> **EXERCISE INSTRUCTIONS**
Please rewrite the material from the line containing "Open the Net-Sh Dial GUI" through the end, swapping "add-pin icon" for "add-pin button" and keeping everything else unchanged. Leave the pictures out.
* Begin *
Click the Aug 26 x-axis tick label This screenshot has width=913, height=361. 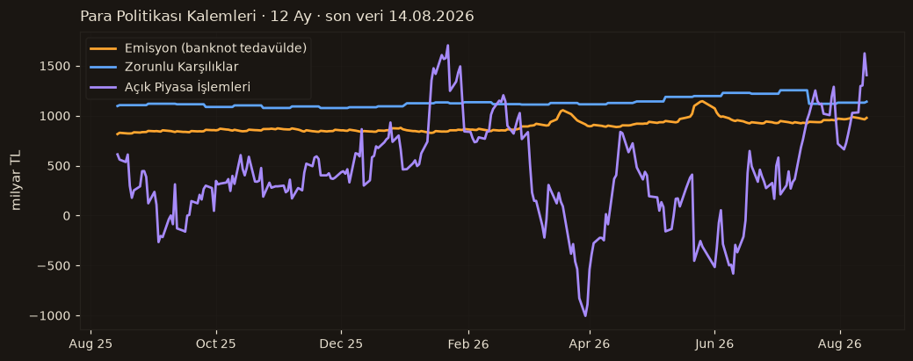click(x=840, y=343)
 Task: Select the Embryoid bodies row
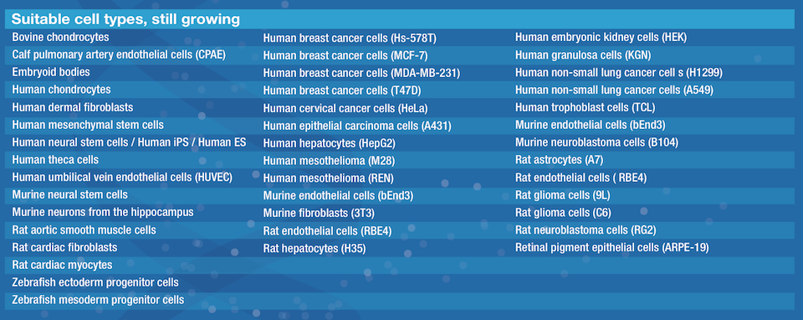tap(51, 72)

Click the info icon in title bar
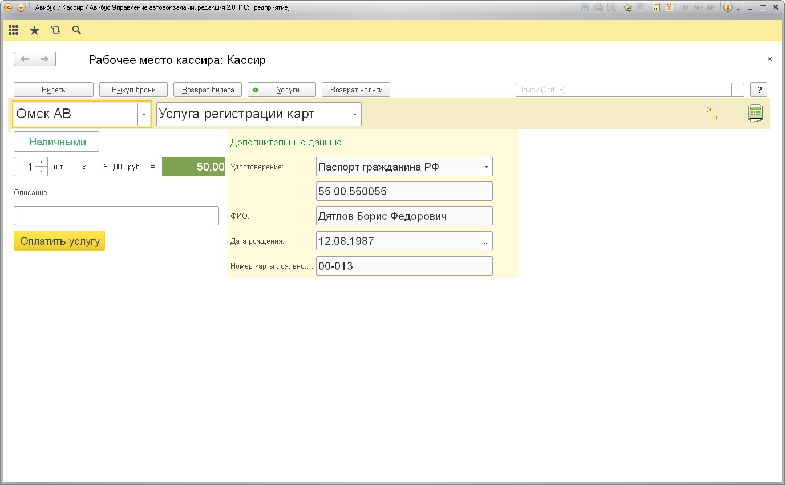coord(727,8)
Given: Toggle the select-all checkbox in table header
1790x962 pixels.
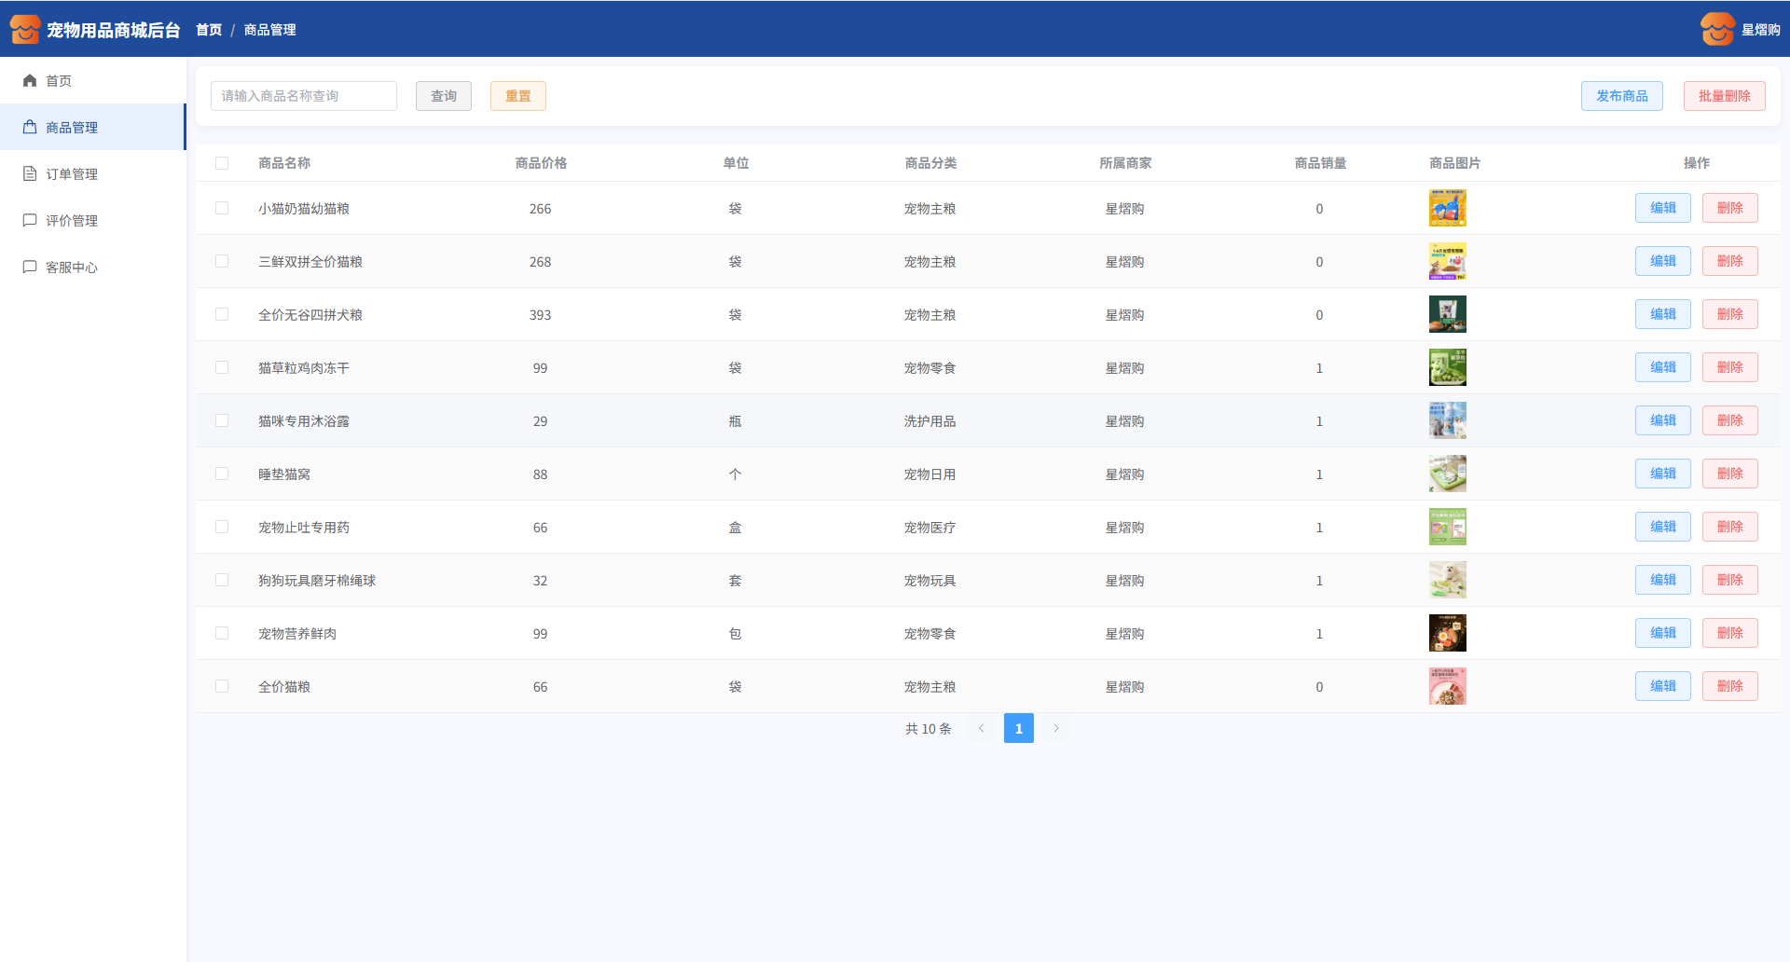Looking at the screenshot, I should point(222,163).
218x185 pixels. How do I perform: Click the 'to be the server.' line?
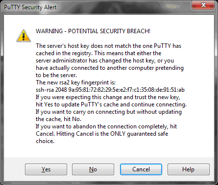click(56, 75)
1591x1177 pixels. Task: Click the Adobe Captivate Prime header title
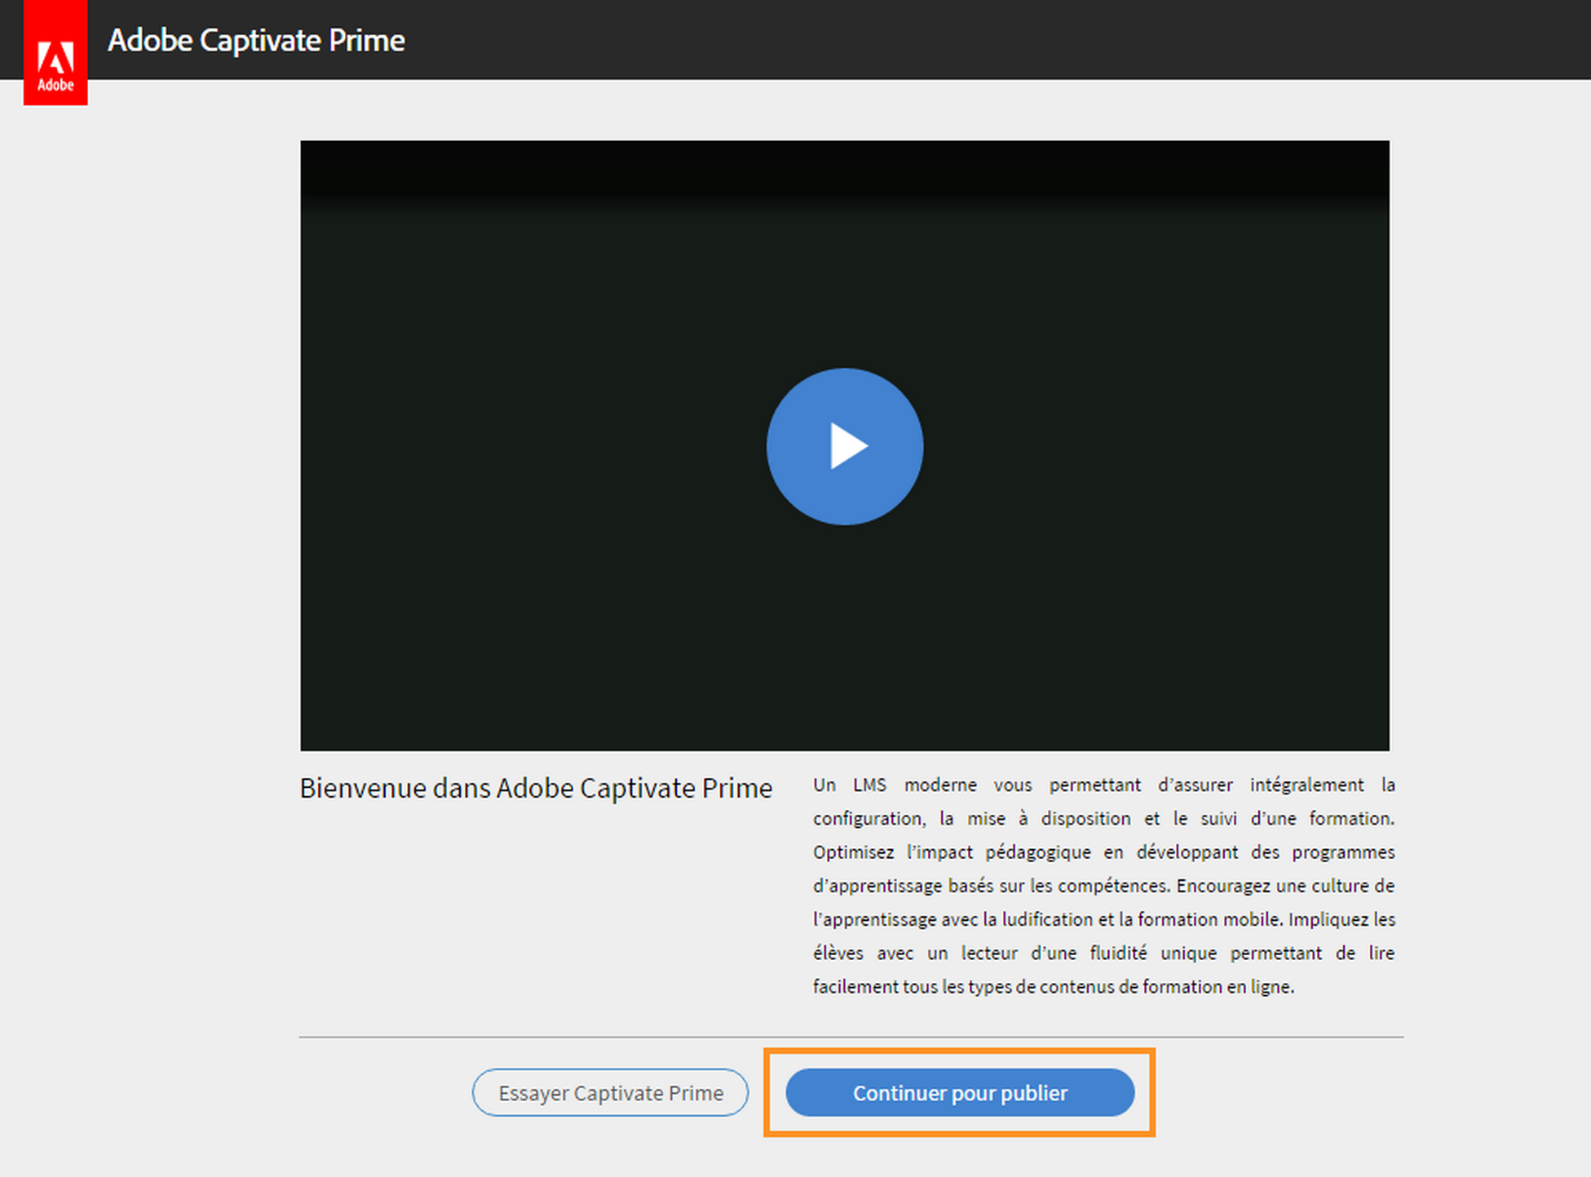(x=256, y=39)
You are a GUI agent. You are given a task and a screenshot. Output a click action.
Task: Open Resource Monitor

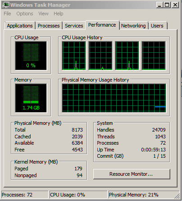coord(132,174)
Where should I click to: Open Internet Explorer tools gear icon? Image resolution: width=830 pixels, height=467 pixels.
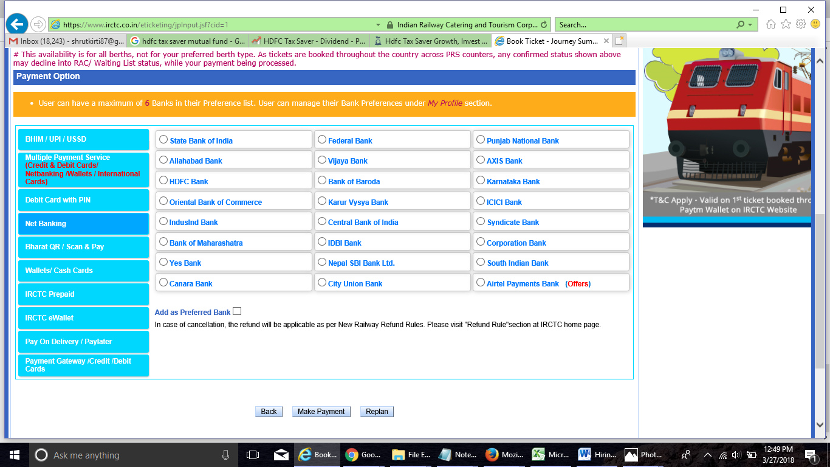click(x=801, y=24)
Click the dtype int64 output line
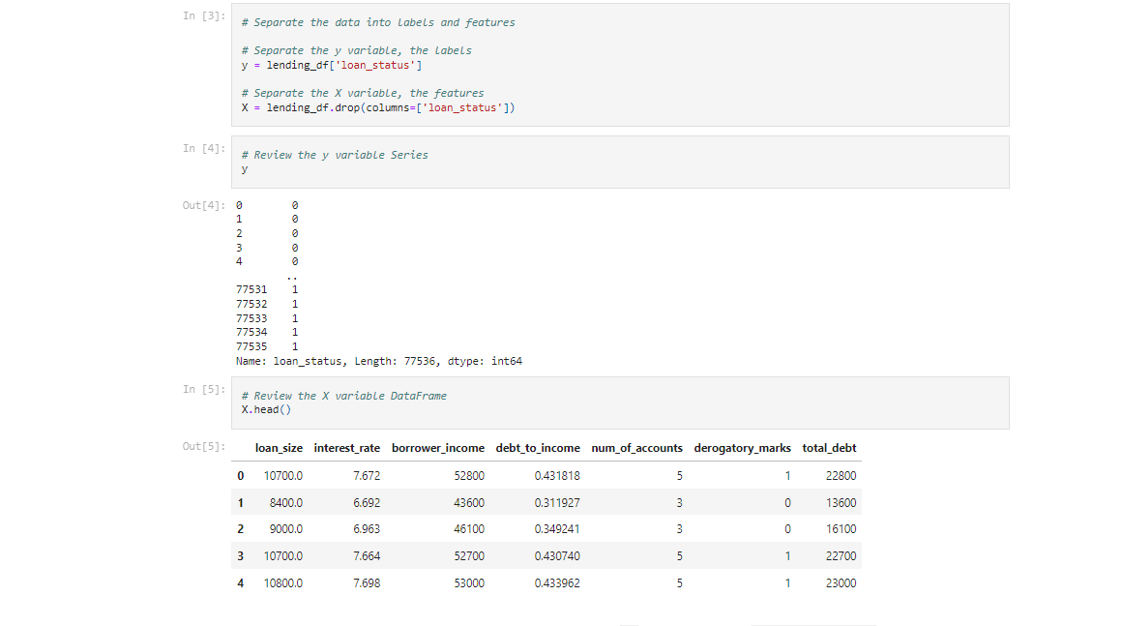Viewport: 1122px width, 626px height. 378,360
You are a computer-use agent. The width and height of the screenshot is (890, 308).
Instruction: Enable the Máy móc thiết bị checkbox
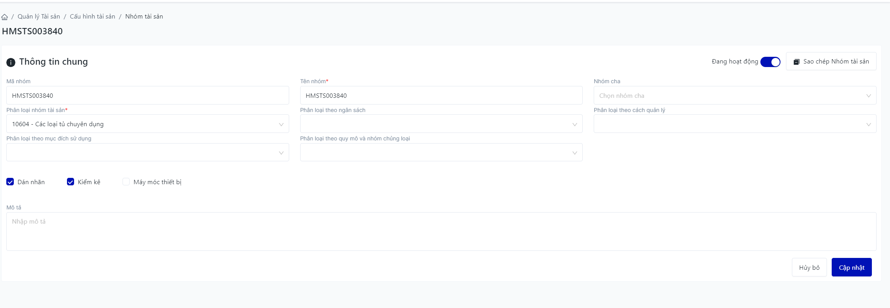click(x=126, y=182)
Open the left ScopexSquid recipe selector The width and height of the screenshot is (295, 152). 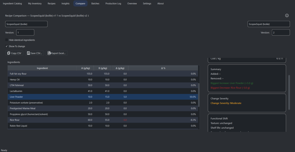26,24
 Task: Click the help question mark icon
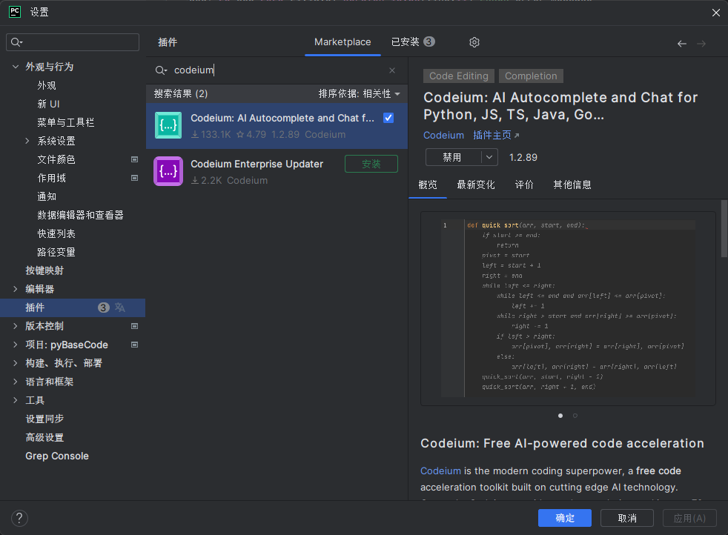click(20, 518)
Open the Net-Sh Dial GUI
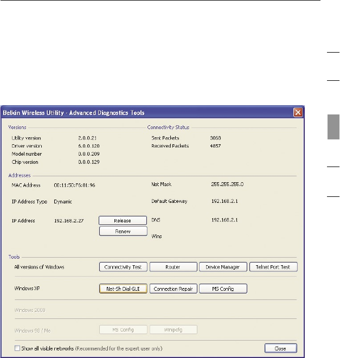 tap(124, 289)
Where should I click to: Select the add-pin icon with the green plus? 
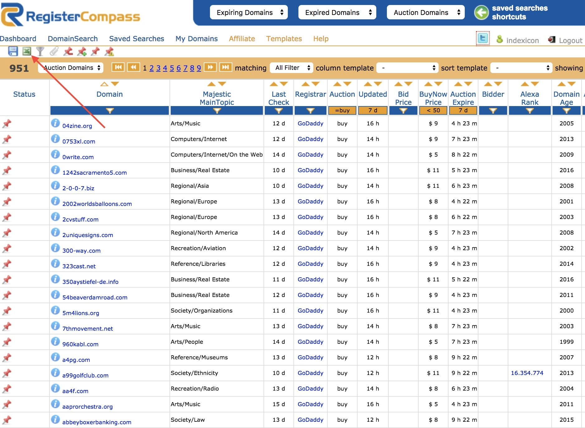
* End *
> **COMPLETED EXERCISE**
Open the Net-Sh Dial GUI
 tap(124, 289)
Where should I click to: Select the add-pin button with the green plus? 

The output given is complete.